*TASK PROMPT*:
Rewrite the data from the line containing "Click the dependency" through the end, both ends included, with the requests kept. Multiply every coordinate in the answers by 2.15 and round each to a whole number, rounding halves up.

*LISTED ENTRIES*:
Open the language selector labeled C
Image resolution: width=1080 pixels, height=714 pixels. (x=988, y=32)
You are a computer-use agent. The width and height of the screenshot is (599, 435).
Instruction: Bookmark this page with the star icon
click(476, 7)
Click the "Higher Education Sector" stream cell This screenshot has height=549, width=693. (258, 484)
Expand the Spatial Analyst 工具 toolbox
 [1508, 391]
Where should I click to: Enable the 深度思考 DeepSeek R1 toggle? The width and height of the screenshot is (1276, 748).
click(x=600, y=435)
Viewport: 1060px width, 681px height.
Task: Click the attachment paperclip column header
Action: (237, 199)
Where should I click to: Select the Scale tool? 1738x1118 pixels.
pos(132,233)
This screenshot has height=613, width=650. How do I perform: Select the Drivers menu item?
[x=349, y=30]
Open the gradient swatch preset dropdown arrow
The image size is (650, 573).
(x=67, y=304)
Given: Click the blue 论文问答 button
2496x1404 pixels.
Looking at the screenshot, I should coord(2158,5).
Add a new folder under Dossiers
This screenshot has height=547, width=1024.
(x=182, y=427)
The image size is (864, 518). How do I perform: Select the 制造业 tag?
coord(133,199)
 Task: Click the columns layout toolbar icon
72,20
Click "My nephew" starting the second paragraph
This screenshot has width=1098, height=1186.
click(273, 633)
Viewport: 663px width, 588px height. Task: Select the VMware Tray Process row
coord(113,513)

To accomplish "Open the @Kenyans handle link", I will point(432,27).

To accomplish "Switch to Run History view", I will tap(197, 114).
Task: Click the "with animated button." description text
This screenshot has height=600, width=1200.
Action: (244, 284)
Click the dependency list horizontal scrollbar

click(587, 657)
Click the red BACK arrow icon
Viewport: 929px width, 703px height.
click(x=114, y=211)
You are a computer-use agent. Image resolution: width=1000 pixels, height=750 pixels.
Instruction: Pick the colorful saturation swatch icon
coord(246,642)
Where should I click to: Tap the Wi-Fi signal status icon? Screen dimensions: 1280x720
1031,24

*RIGHT ANSWER*:
Click the dependency list horizontal scrollbar

click(1262, 1413)
Click the red BACK arrow icon
Viewport: 929px width, 703px height.
click(x=245, y=454)
You are a computer-use agent. Image resolution: width=1000 pixels, height=750 pixels.
Instruction: Pick the colorful saturation swatch icon
coord(529,1380)
Where should I click to: Tap the Wi-Fi signal status icon? Screen dimensions: 1280x720
2217,52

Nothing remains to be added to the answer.